» **PROBLEM DESCRIPTION**
Only those lines in the data below from the line containing "This screenshot has width=722, height=375." through the line containing "Image resolution: width=688", both included, should be restated word for word.
BEGIN
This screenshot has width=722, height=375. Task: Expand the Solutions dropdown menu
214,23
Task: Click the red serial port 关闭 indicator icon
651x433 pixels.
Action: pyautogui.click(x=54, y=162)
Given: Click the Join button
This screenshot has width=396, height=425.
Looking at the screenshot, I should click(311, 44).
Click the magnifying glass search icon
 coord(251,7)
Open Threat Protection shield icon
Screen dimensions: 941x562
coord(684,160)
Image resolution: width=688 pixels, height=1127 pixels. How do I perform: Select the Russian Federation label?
END
BEGIN
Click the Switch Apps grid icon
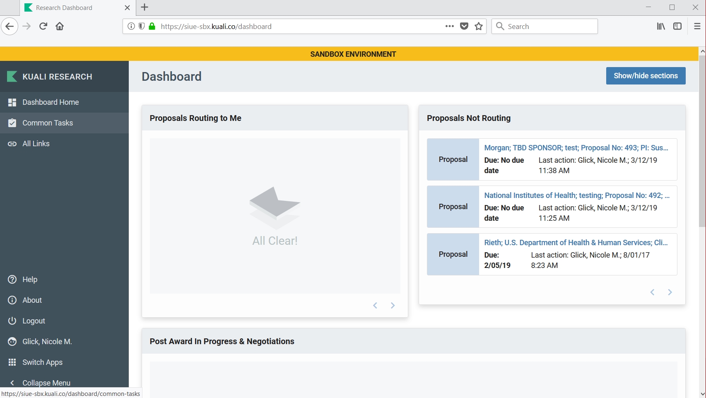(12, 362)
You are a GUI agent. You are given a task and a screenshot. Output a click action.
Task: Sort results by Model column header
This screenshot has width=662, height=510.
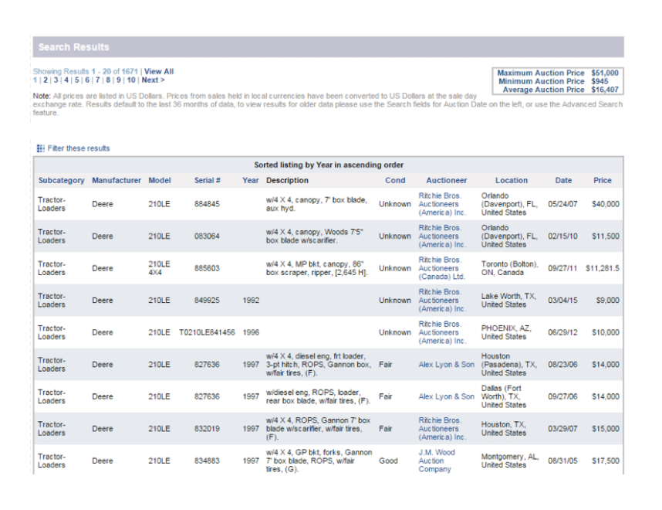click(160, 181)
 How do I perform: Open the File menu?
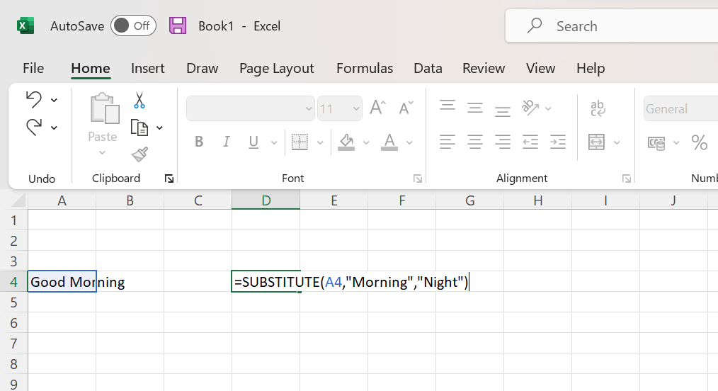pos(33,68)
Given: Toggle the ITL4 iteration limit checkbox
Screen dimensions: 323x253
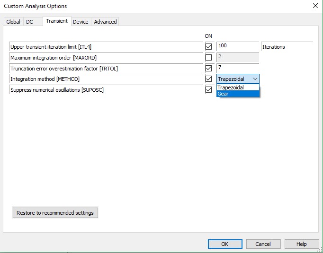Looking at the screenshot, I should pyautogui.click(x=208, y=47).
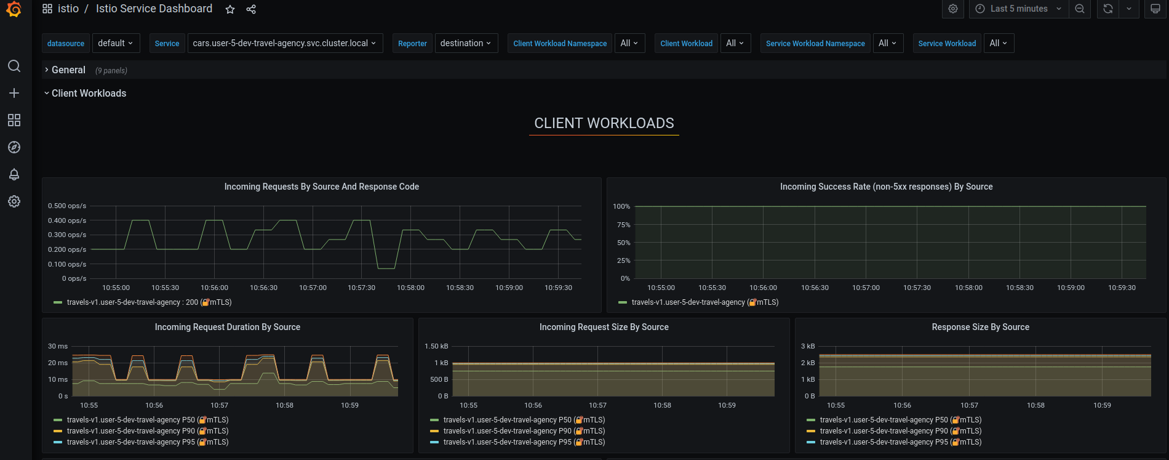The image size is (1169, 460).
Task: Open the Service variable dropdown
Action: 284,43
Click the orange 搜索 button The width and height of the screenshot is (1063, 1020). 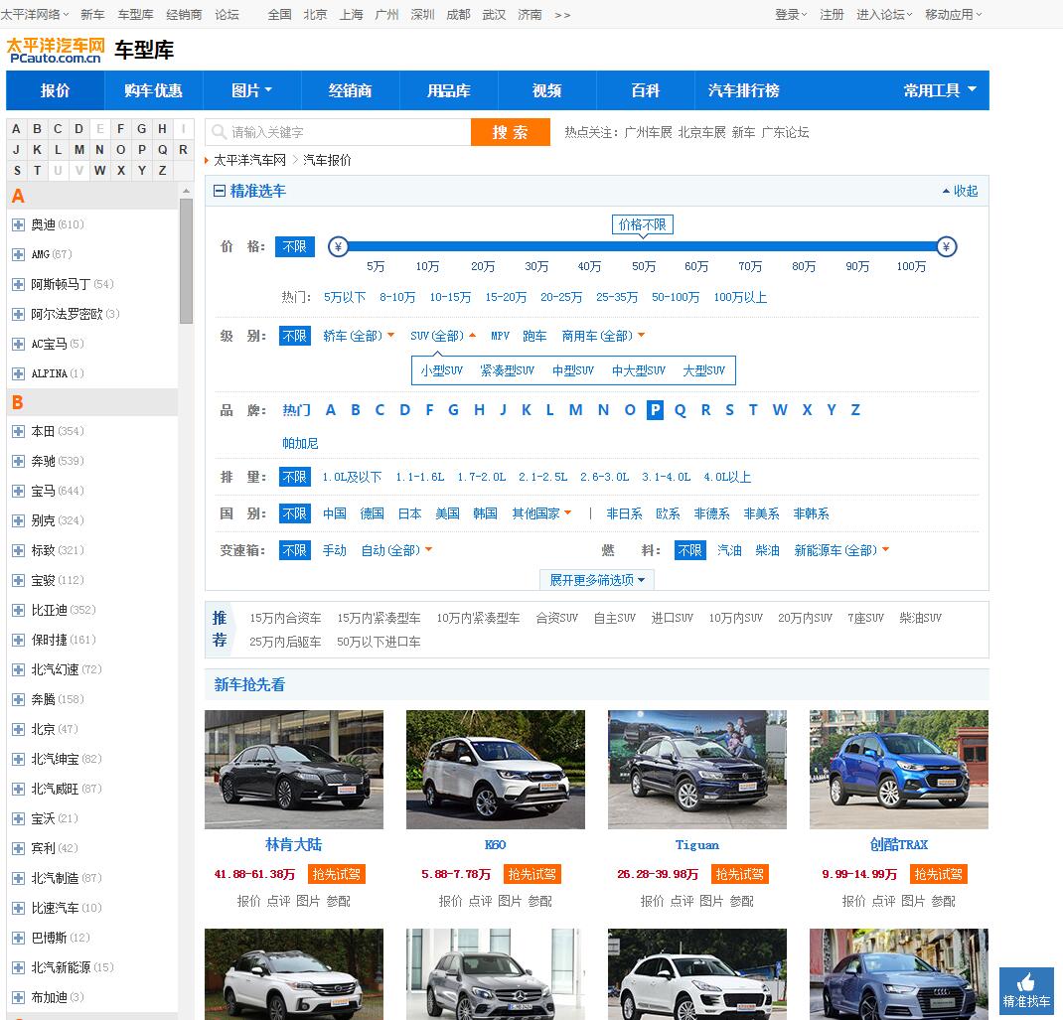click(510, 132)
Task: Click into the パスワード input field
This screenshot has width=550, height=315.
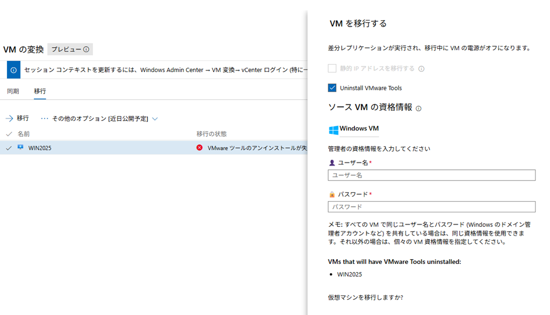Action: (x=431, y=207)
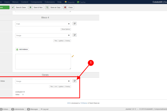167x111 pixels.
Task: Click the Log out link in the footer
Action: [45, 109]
END
» **EXPECTED ANSWER**
This screenshot has width=722, height=375. Task: Expand the Solutions dropdown menu
214,23
Task: Click the red serial port 关闭 indicator icon
651x433 pixels.
Action: pyautogui.click(x=54, y=162)
Given: Click the Join button
This screenshot has width=396, height=425.
Looking at the screenshot, I should click(311, 44).
Click the magnifying glass search icon
 coord(251,7)
Open Threat Protection shield icon
Screen dimensions: 941x562
coord(684,160)
Image resolution: width=688 pixels, height=1127 pixels. How do I perform: Select the Russian Federation label?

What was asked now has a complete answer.